→ Aim of the task
Below are lines of records; copy exactly those from the one containing "Task: Click the registry path address bar" through the one containing "Where should I", leaving the pictures behind.

→ Working data
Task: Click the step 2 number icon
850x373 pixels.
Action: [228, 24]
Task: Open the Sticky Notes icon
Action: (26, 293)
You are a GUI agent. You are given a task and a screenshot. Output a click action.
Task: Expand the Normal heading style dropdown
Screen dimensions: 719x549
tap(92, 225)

---

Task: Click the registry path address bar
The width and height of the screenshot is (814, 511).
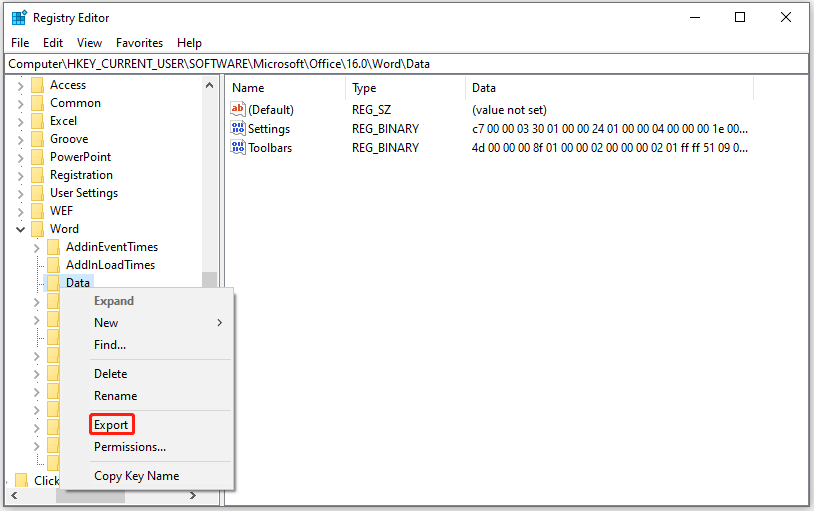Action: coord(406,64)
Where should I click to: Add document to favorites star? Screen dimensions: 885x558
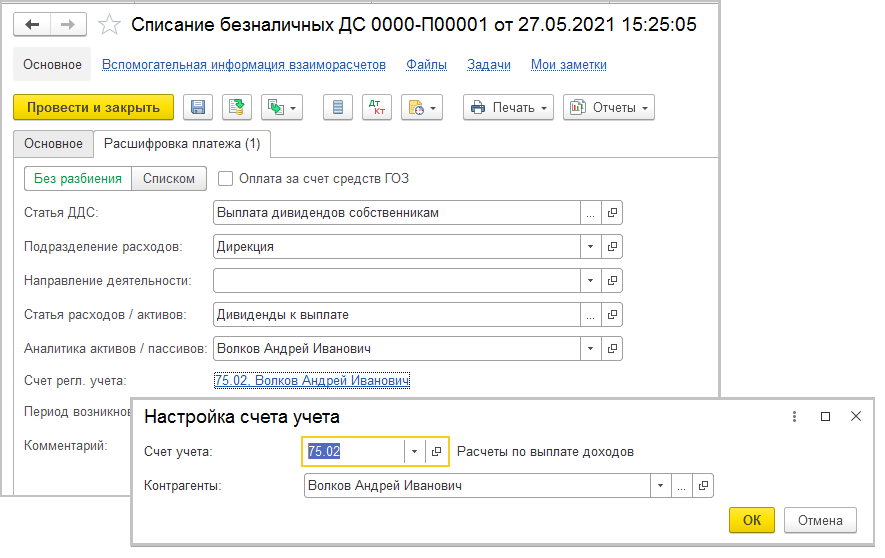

---

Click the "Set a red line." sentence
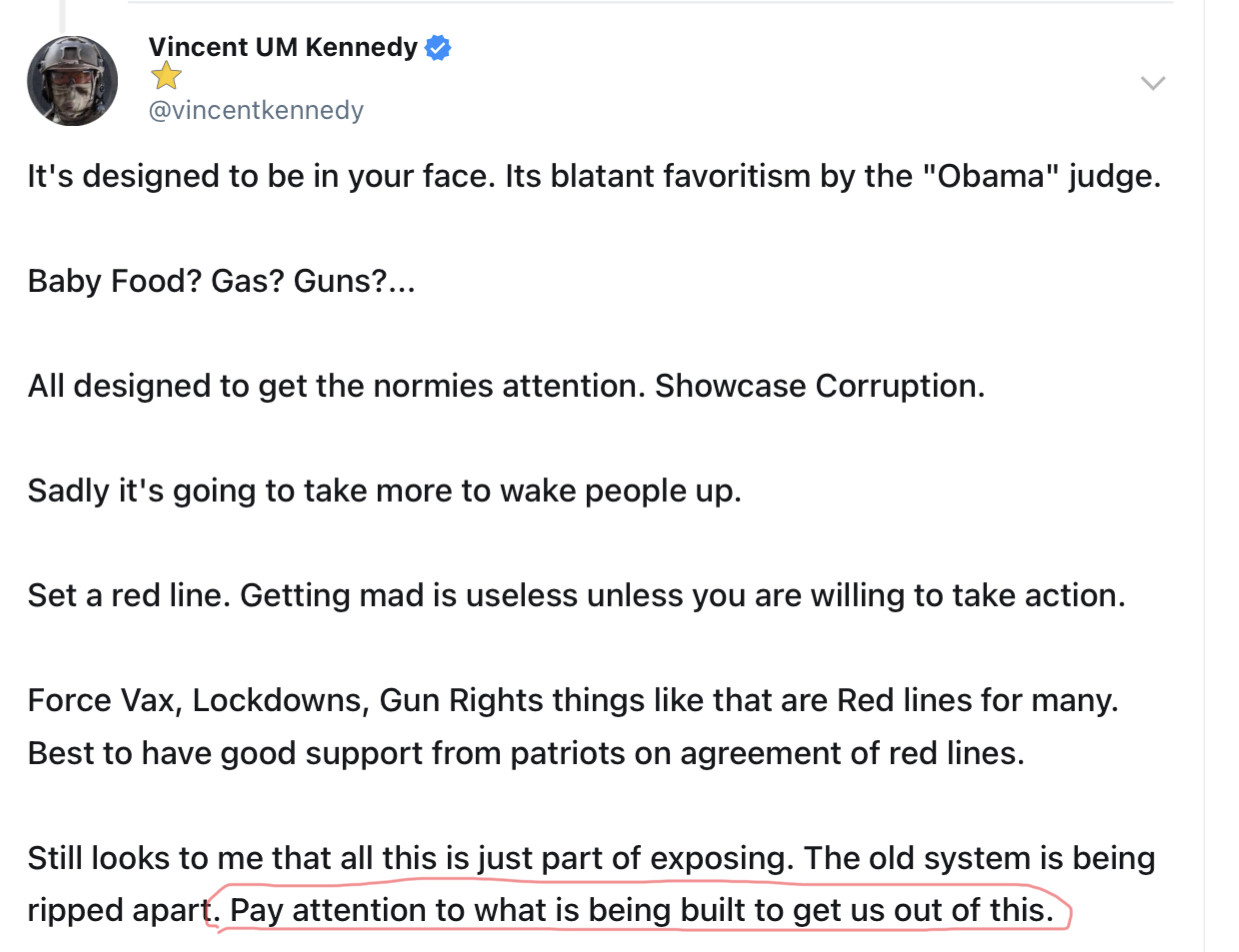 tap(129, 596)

→ Solution for this task
Task: Click the registry path address bar
The width and height of the screenshot is (814, 511).
Action: coord(406,64)
Where should I click to: Add document to favorites star? Screen dimensions: 885x558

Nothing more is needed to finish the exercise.